Safety Tips for Long Distance Night Driving
Driving at night poses many safety hazards. While most people do not prefer driving in the dark, there are times when it is unavoidable. Long-distance nighttime driving can be particularly hazardous.
Is Night Driving Really More Dangerous Than Daytime Driving?
According to a study over the course of a recent year by the National Highway Traffic Safety Administration (NHTSA):
- Alcohol-impaired driving increases at night and leads to more fatalities. During the year of the NHTSA study, 54% of all fatalities at night were due to impaired drivers compared to only 14% during the day.
- Speeding fatalities remain consistent throughout the day. During their study year, the NHTSA says that 63% of nighttime traffic fatalities involved speeding.
Dangers of Drowsy Driving
A National Sleep Foundation poll found that 60% of adults have driven while fatigued. An alarming 37% of people admitted to falling asleep behind the wheel.
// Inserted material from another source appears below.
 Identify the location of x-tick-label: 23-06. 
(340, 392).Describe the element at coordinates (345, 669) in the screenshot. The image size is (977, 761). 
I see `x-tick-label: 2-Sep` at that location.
The NHTSA has said that there were 100,000 police-reported crashes related to driver fatigue during a recent reporting year.
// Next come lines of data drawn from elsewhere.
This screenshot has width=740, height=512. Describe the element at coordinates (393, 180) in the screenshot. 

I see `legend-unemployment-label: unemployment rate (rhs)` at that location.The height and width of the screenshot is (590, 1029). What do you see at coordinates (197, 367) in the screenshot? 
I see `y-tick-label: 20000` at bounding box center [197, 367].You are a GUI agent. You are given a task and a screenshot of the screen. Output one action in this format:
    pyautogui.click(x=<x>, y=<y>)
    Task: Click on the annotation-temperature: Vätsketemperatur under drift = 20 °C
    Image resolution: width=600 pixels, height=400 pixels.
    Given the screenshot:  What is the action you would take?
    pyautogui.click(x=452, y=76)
Driving drowsy puts everyone at risk on the roadway. According to studies, losing three hours of sleep can have the same effects on a driver as three beers and drivers are three times as likely to get into a crash when fatigued.
Safety Tips for Night Driving in West Virginia
While there may be headlights on a vehicle, visibility is still limited. There are several ways that West Virginia drivers can stay safe when operating at night.
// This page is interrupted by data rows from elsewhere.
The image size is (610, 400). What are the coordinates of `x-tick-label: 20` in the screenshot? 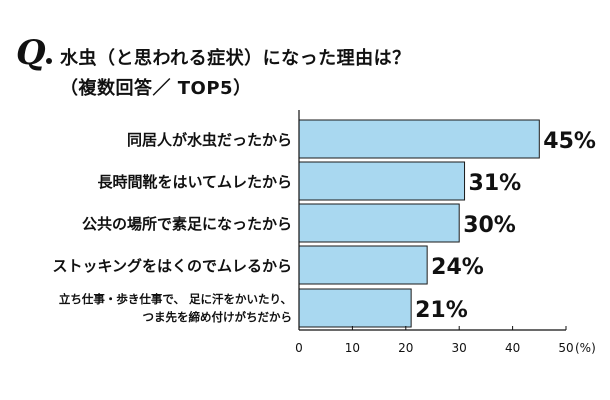 It's located at (406, 348).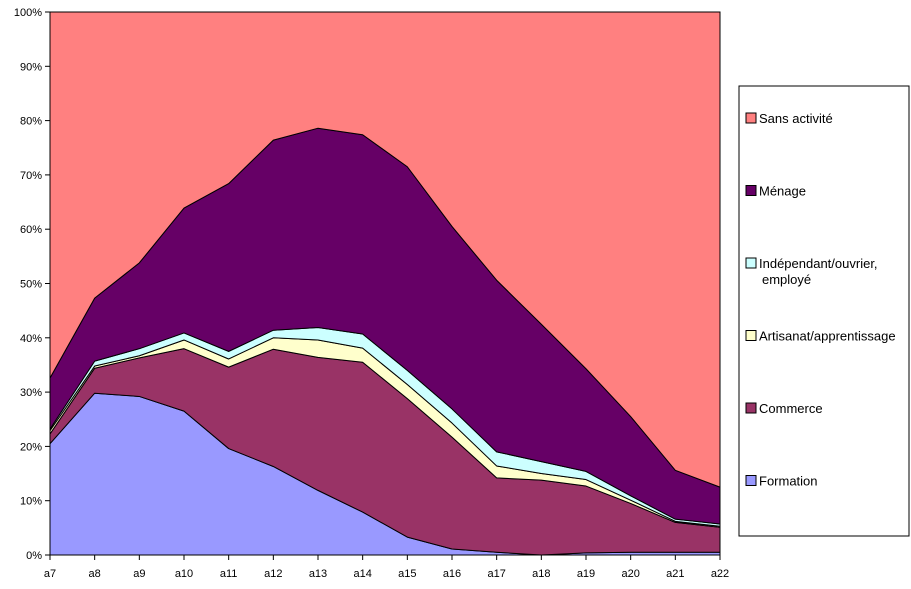 The image size is (911, 589). What do you see at coordinates (407, 574) in the screenshot?
I see `x-tick-label: a15` at bounding box center [407, 574].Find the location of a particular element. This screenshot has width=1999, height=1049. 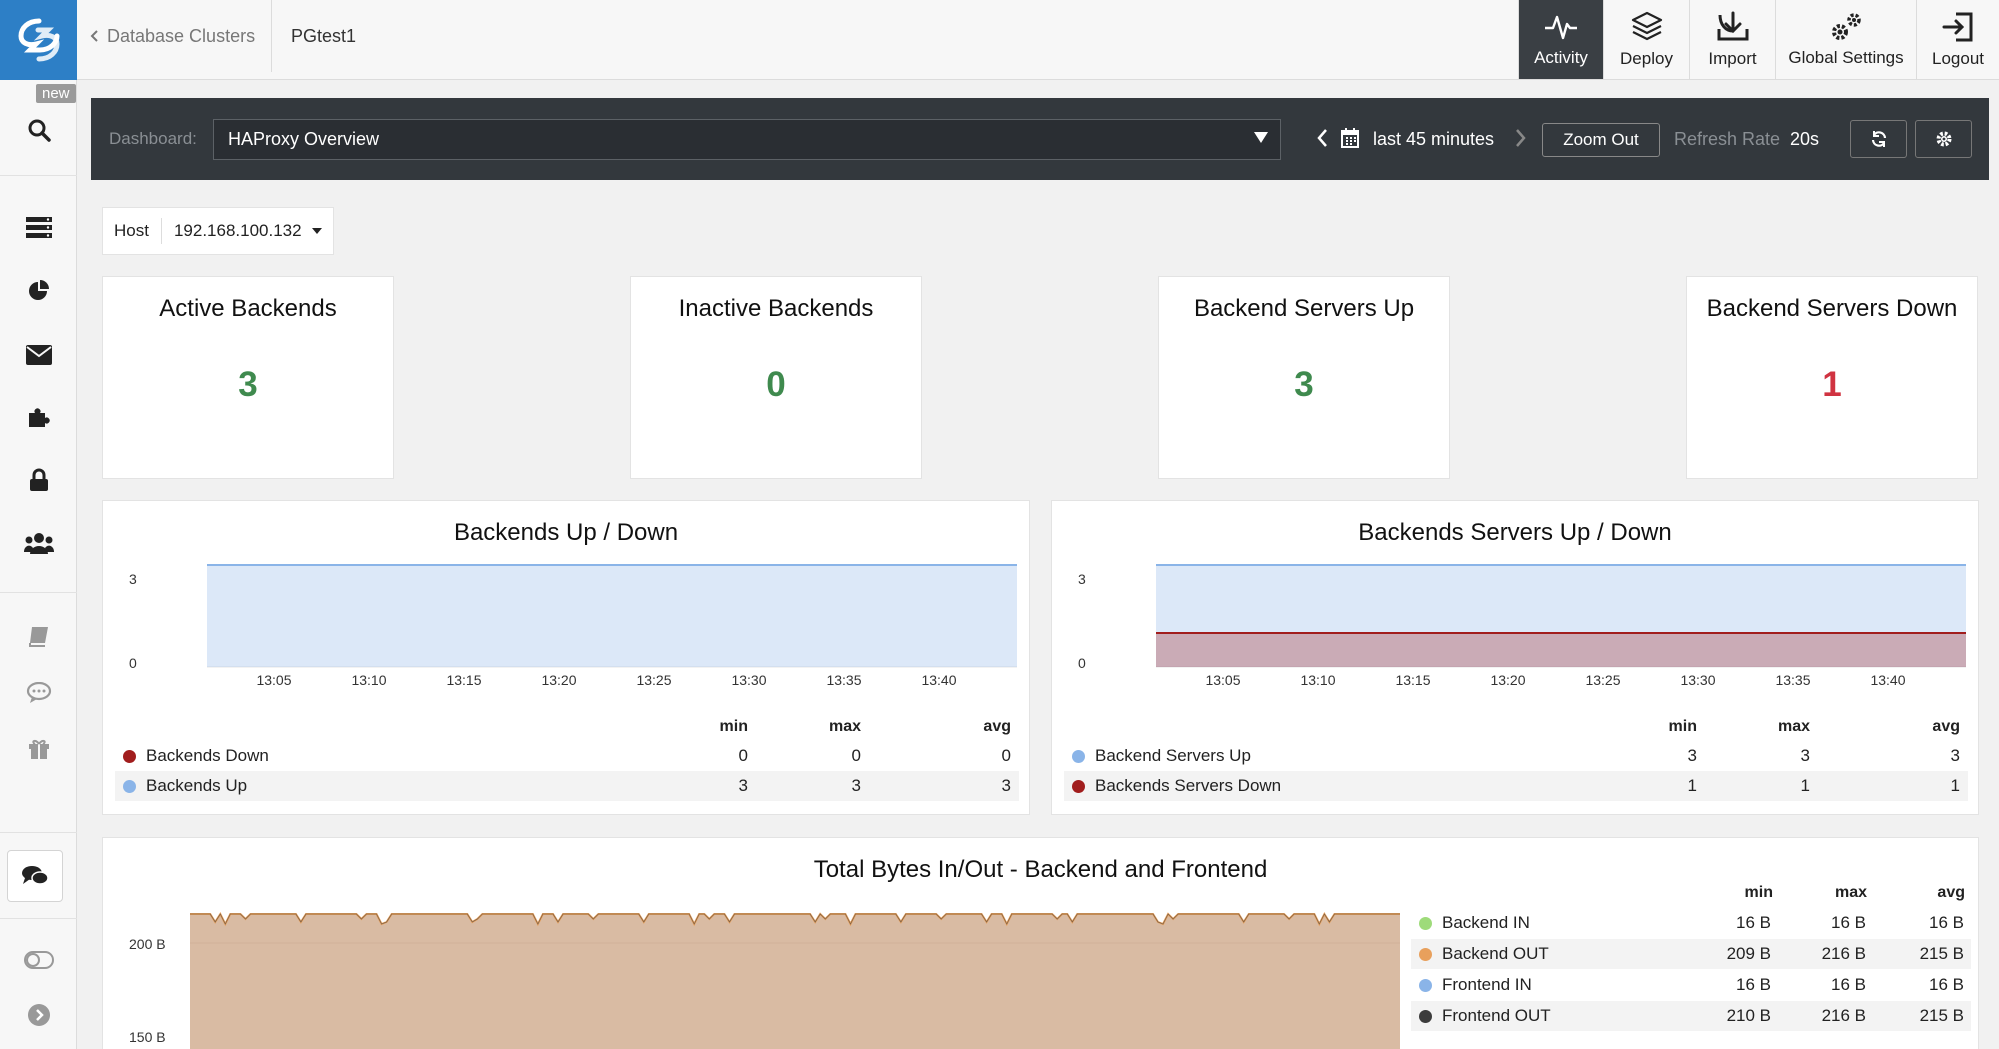

caret-down-icon is located at coordinates (1261, 138).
- Wear a seatbelt. The NHTSA shows that 73% of fatal nighttime crashes occurred in those who were not wearing a seatbelt. According to the Centers for Disease Control and Prevention (CDC), seatbelts reduce the risk of death in a crash by 45%.
- Do not speed. Speeding is the number one cause of vehicle crashes in the US, regardless of the time of day. At night, speeding only increases crash risks.
- Keep your eyes moving. When you are actively paying attention to your surroundings, you will be more likely to see any dangers and less likely to fall asleep.
- Look for retinas. Animals are a major hazard on the roadways at night. Look for the glowing film in their eye (called the tapetum lucidum). This will reflect when your headlights hit them.
- Do not look into oncoming traffic. If you look into the headlights of other drivers, you can harm your vision and impair your ability to see what is going on around you. You should look away from oncoming headlights and focus your eyes on the roadway in front of you.
- Clean your windshield. A dirty windshield may not be as easily detectable during the day. However, it can be very dangerous at night. Clean your windshield to reduce glare and increase visibility.
What to Do if You Get Injured in a Car Accident
If you get into a car accident while driving long distances at night, you need to make sure you seek immediate medical assistance for any injuries. If possible, document the scene with your smartphone and ensure police are called to complete a report.
When you are stable, you should make an initial report to your insurance carrier. Do not give them any details about the accident other than when and where it happened. Talk to an attorney about what happened and let the attorney handle any future communication with the insurer and other parties involved.